Shantideva’s 

Bodhicharyāvatāra

བྱང་ཆུབ་སེམས་པའི་སྤྱོད་པ་ལ་འཇུག་པ།།

Groupe d'Etude guidé par Vén. Lama Sangyay Tendzin

Session 76th - Samedi 28 octobre 2023

Chapitre huit : Concentration méditative (Stabilité mentale d'une grande portée) : 187 Strophes

 

REFUGE | MANDALA | REQUETE des ENSEIGNEMENTS

Invocation par le Lama de l’assemblée des Bouddhas et des détenteurs de Lignée.

Courte pratique de Quiétude Mentale – Développement de la Bodhicitta

 

Je souhaite à tous une bienvenue de bon augure à cette 76ème session de notre étude de groupe sur le Bodhicharyâvatâra. Après avoir enquêté sur les nombreuses blessures résultant de l'attachement, Shantideva débat désormais de l'excellence de demeurer en solitude.

 

Strophe 85 :

Ainsi dégoûtés du désir, 

Trouvons notre joie dans la solitude 

Des paisibles forêts exemptes 

De conflits et d’émotions négatives.

 

Shantidéva conseille que, découragés par notre désir de richesse matérielle et de gratification sensuelle – des éléments plus nocifs que le venin – nous devrions trouver du réconfort dans les vertus de la solitude. Dans de tels environnements isolés, les luttes pour la camaraderie et les biens matériels, ainsi que les vexations d’attachement et d’aversion, se dissolvent naturellement. C’est dans ces espaces tranquilles et vacants que les distractions cessent sans effort.

 

Strophe 86 :

Là, sur des rochers vastes comme des terrasses de palais, 

Dans la fraîcheur de santal du clair de lune, 

Les êtres fortunés qu’en silence une douce brise évente 

Marchent en pensant au bien des êtres.

 

Dans le caractère sacré et tranquille de forêts luxuriantes, les bodhisattvas, dotés des enseignements exaltés du Dharma, résident dans de vastes havres apaisants faits de pierre monumentale et polie, baignés par la lumière rafraîchissante de la lune, plus rajeunissante que même le meilleur baume de bois de santal.

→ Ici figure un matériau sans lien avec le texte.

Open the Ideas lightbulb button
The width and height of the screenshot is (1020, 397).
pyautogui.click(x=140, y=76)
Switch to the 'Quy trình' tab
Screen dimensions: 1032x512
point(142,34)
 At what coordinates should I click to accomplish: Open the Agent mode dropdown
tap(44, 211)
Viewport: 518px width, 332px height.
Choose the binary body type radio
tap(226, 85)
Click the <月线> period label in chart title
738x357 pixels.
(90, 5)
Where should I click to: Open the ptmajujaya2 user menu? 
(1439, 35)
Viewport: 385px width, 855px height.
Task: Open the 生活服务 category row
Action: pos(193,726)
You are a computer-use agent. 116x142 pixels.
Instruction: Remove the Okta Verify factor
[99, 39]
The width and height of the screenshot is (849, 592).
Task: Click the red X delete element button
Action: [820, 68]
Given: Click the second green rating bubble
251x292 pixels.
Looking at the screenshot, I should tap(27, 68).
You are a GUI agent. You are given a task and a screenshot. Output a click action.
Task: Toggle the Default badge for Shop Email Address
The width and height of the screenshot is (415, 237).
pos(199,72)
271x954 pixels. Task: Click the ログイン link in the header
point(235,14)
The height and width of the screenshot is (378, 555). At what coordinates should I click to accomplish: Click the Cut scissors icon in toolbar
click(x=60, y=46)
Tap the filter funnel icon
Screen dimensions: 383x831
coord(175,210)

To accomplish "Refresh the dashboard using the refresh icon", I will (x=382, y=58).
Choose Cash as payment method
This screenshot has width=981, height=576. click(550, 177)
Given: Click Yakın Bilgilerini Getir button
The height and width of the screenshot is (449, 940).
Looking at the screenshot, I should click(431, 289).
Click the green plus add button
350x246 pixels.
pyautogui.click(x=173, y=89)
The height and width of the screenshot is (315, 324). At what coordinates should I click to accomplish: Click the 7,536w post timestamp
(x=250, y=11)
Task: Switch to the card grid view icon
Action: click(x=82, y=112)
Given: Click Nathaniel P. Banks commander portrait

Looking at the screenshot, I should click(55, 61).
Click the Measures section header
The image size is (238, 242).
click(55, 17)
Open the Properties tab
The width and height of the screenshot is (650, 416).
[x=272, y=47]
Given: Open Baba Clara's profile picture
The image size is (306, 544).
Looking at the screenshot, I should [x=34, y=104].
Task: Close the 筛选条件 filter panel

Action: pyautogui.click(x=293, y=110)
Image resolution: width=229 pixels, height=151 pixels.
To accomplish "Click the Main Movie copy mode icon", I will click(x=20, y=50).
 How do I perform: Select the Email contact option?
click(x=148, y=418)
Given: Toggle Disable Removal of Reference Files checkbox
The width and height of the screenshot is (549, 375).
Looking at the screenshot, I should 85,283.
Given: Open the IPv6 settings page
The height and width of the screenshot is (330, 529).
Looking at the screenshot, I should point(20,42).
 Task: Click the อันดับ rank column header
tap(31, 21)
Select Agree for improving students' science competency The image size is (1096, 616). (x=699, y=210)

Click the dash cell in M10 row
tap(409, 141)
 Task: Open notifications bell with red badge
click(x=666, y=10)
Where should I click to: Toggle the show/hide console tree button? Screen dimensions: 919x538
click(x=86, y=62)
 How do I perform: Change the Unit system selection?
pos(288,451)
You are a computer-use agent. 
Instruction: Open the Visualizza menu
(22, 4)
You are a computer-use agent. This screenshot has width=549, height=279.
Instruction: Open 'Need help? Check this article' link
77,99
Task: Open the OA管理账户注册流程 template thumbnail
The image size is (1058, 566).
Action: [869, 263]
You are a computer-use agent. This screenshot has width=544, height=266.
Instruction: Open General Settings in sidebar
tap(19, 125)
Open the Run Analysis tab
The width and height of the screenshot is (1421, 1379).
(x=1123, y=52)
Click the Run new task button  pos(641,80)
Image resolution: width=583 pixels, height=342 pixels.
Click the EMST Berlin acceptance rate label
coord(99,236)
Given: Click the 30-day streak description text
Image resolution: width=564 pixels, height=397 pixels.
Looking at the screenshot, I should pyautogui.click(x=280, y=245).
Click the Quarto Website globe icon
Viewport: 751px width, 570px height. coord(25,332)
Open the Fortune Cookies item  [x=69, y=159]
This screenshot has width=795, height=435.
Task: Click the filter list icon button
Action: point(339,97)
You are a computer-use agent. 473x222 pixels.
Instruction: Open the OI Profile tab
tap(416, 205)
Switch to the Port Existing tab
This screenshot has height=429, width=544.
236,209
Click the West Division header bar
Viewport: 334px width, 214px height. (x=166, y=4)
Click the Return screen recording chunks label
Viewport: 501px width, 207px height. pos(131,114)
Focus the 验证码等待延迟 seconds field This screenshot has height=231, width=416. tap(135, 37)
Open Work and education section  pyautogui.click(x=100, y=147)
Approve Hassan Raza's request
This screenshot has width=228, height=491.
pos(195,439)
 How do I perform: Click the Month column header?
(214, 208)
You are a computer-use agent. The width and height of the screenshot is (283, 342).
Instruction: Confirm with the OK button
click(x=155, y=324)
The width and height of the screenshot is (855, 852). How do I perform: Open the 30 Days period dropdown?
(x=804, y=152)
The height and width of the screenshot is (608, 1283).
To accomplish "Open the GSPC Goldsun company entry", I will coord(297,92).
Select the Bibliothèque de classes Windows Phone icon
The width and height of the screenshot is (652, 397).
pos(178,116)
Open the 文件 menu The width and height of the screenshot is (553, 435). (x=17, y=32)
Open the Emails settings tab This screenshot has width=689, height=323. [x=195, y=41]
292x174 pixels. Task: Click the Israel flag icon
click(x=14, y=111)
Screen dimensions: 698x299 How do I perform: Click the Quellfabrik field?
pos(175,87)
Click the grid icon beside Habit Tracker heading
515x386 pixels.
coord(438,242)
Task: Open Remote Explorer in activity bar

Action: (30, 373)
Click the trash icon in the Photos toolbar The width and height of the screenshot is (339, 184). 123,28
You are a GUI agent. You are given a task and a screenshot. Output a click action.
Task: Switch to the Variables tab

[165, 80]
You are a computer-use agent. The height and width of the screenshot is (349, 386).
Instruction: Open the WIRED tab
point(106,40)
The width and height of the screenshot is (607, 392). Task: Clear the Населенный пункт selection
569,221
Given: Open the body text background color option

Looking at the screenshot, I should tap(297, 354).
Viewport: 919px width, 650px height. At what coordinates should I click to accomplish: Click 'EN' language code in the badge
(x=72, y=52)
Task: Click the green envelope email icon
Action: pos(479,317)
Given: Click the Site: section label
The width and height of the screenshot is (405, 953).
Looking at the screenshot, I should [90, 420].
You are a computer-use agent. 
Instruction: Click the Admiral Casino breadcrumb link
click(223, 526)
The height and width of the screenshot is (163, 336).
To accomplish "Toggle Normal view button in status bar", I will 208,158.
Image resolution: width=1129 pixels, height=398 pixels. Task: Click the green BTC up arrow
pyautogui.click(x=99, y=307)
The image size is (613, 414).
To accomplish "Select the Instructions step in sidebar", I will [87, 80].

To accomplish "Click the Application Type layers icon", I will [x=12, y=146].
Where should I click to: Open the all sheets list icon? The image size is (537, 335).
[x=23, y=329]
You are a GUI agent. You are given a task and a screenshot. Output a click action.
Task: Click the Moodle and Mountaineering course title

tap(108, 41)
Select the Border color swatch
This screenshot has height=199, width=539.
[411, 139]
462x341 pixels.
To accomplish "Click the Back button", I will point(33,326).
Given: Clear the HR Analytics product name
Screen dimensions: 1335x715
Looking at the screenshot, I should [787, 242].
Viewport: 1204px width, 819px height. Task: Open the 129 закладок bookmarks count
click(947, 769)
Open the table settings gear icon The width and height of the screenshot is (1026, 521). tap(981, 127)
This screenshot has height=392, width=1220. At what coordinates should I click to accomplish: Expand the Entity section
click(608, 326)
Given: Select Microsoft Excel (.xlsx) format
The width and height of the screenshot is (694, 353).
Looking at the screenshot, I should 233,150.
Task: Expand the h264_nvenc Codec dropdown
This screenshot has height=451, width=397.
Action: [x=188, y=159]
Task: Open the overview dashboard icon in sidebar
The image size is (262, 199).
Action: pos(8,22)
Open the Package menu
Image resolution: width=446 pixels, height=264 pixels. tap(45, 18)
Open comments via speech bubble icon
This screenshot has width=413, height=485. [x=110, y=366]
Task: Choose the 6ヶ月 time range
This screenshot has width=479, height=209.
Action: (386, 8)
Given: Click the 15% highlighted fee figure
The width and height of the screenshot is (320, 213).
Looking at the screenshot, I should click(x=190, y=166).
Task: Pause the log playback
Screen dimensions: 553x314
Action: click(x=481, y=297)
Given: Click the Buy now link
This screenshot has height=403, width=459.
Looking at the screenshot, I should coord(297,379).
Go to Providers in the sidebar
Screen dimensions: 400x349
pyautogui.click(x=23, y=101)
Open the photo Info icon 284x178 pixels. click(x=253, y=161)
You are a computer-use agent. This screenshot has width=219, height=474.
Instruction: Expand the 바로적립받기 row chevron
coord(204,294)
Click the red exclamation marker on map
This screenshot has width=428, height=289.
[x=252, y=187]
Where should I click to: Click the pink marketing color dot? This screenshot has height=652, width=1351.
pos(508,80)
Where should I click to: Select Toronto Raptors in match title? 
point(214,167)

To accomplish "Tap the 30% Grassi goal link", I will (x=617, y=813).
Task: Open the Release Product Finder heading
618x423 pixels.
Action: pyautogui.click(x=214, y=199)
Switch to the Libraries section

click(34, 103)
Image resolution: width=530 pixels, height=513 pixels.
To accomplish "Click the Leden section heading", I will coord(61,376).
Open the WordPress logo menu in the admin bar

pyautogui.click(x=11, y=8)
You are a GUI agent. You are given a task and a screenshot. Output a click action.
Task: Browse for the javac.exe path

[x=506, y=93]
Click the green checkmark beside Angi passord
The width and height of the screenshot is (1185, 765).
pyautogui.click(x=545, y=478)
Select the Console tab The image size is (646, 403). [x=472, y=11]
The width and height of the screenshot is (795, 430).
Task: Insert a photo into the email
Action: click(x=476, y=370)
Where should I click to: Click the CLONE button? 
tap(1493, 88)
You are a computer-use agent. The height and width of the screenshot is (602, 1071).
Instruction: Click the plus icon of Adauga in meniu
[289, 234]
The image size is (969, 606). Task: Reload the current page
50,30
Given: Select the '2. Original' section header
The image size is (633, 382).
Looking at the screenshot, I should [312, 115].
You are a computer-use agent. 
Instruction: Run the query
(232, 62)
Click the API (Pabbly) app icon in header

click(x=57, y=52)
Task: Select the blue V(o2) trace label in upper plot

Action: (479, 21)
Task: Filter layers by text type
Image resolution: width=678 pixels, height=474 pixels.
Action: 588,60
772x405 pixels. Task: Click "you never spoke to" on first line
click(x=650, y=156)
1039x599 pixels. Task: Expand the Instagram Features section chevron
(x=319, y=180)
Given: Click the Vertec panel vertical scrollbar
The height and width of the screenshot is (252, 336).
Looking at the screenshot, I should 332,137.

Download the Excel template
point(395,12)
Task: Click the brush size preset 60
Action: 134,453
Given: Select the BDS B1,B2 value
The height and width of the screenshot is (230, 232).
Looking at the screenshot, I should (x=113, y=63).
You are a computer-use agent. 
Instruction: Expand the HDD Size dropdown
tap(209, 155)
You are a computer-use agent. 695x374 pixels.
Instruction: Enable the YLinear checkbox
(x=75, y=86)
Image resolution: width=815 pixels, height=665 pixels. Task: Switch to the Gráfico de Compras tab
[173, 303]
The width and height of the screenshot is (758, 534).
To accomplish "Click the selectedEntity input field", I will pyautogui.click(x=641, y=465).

Ces praticiens spirituels se retrouvent dans un état bien supérieur à celui des rois opulents dans leurs palais odorants en bois de santal, ventilés par des éventails ornés de bijoux. Libérés des distractions des foules diurnes ou des perturbations nocturnes, ils existent dans une paisible solitude, portés par les brises douces et rafraîchissantes de la forêt.

Alors qu'un roi peut parcourir son domaine avec le souci de son amélioration, les bodhisattvas marchent résolument, leur esprit fixé uniquement sur l'amélioration d'innombrables êtres sensibles.

 

Strophe 87 :

Ils séjournent aussi longtemps qu’il leur plaît 

Dans des cabanes abandonnées, au pied des arbres ou dans des grottes, 

Libres de la souffrance d’avoir et de protéger, 

À l’aise et sans souci.

 

Ainsi, selon Shantidéva, aspirons à demeurer dans des endroits tranquilles, à l’abri d’arbres magnifiques, ou dans des demeures non réclamées pendant de longues périodes, que ce soit des mois ou des années. Puissions-nous abandonner les fardeaux associés à la propriété d’un logement et de biens matériels.

Puisse notre existence être caractérisée par une absence de contraintes libératrice, libre de la contrainte de nous rallier aux bonnes grâces des individus d'autorité ou de protéger ceux de statut inférieur, libres de la quête du gain ou de l'appréhension du malheur.

 

Strophe 88 :

Être libre, sans le moindre attachement 

Et sans aucun lien avec quoi que ce soit, 

Voilà un bonheur et une satisfaction 

Qu’Indra lui-même aurait du mal à obtenir.

 

La liberté d'agir sans attachements apporte un contentement sans précédent, une richesse que même Indra envierait. Le contentement surpasse toutes les autres formes de richesse, comme l'affirme le Suhrillekha : « Soyez content, car alors vous êtes vraiment riche. »

L'accent mis sur la valeur de la solitude pour favoriser la concentration méditative est délibéré. Au départ, cela nous incite à rechercher l’isolement ; plus tard, il nous soutient lorsque la solitude ou le manque de ressources nous font vaciller. Ce thème récurrent sert à renforcer notre engagement envers la solitude, prôné aussi bien par les bouddhas que par les bodhisattvas.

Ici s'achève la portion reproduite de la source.